Tetane
Tetane

Reputation: 21

Succesive transformations to a texture in GLSL

I'm trying to do image processing using shaders in GLSL for good performances and portability.

But I have multiple steps to transform the image and each step need the information of the previous step.

For example, I want to blur the image so I need the informations of the pixels surrounding each one to average them, that is not a problem, I just use texture2D(u_texture, v_texCoords); and after the processing I have a vec4 blurred

Then, after the blur, I want to do an edge detection on the image previously blurred, but I can't do it using vec4 blurred because it does not give me access to the surrounding pixels. And if I use texture2D(u_texture, v_texCoords); again, I do the process on the first image and not on the blurred image.

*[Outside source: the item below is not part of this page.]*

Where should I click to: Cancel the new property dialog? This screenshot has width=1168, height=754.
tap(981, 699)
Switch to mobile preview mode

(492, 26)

In other worlds, after each step of image processing I want to have access to all the pixels of the previous step.

(I am using java with libgdx and shaders in GLSL)

Thank you.

Upvotes: 1

Views: 139

Answers (1)

Columbo
Columbo

Reputation: 6766

The standard approach to something like this is to 'ping-pong' between two render-to-texture (RTT) buffers. For example, in the case of a blur followed by an edge detection you might do the following render passes:

  1. Render the initial texture into RTT #1 with a shader that does a horizontal gaussian blur.
  2. Render RTT #1 into RTT #2 with a shader that does a vertical gaussian blur.
  3. Render RTT #2 into RTT #1 with a shader that does the edge detection.

The same principle can be extended to chain together any number of post-processing effects, continuously bouncing between the two buffers.

Note that in my illustration I'm splitting the blur into two passes, taking advantage of the fact that blurs are a separable effect. It's often much more efficient to handle large blur kernels by separating the horizontal and vertical passes, and you end up with the same result.